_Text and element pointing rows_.
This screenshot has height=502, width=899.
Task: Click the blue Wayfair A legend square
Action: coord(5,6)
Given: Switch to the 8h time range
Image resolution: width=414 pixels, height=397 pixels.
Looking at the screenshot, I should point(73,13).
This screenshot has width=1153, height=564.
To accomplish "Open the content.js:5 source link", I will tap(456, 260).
* * *
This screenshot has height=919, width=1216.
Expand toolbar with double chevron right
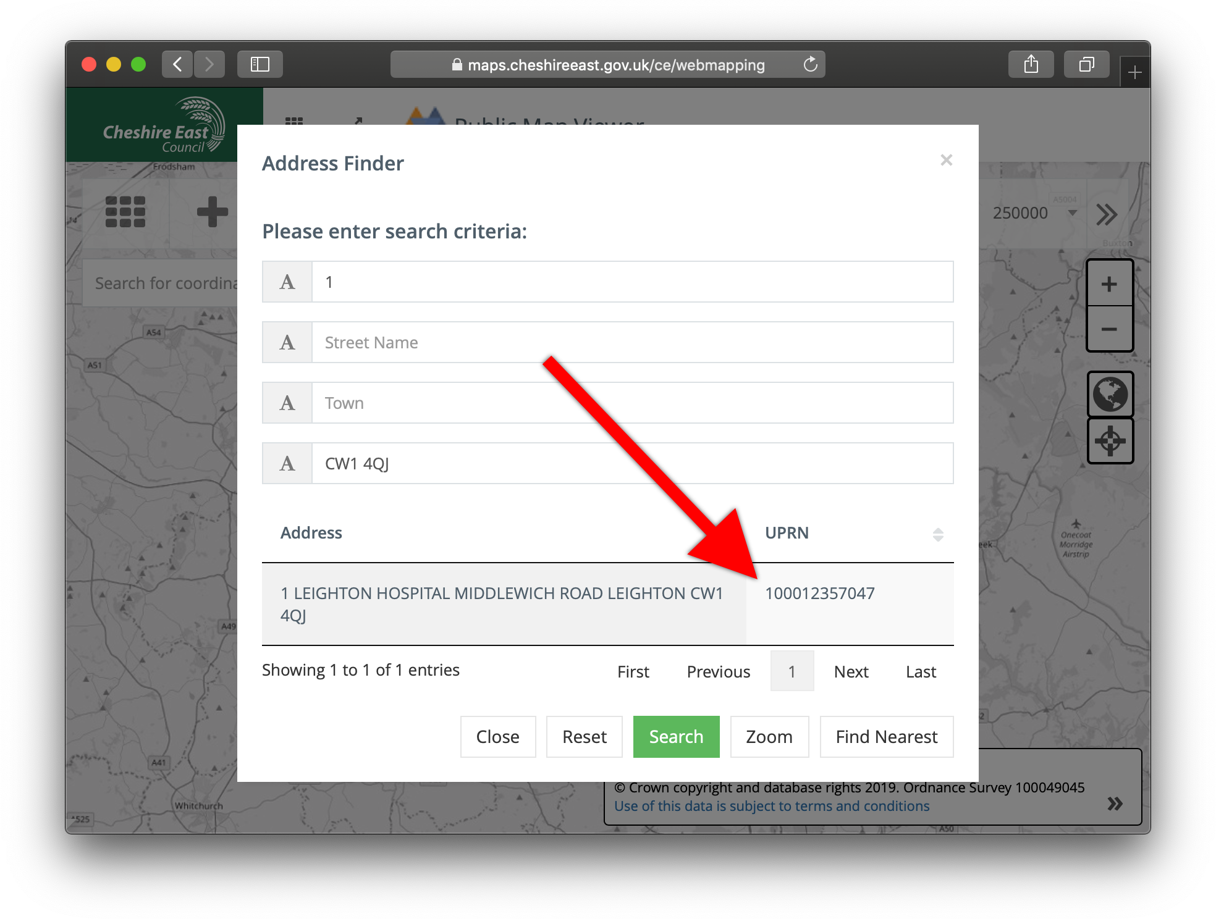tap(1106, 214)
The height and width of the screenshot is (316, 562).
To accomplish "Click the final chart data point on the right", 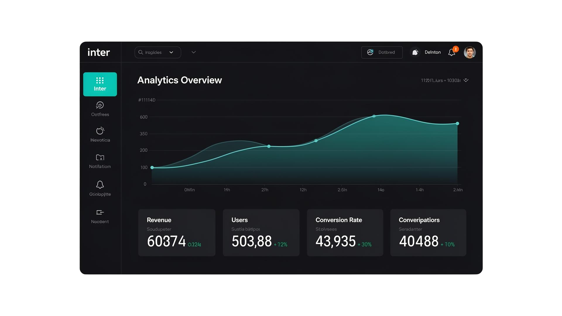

_OBJECTIVE_. Rewrite the rows above, starting with the line that contains "This screenshot has height=919, width=1216." and going on through the line that contains "the final chart", both included, and give only those lines, requests and all. Multiply every coordinate in the answers by 0.2, round to whole numbers with halves going up, and leave the pictures out.

_WRITTEN ANSWER_.
This screenshot has height=919, width=1216.
Expand toolbar with double chevron right
tap(221, 43)
The height and width of the screenshot is (316, 562).
To accomplish "Click the final chart data point on the right", 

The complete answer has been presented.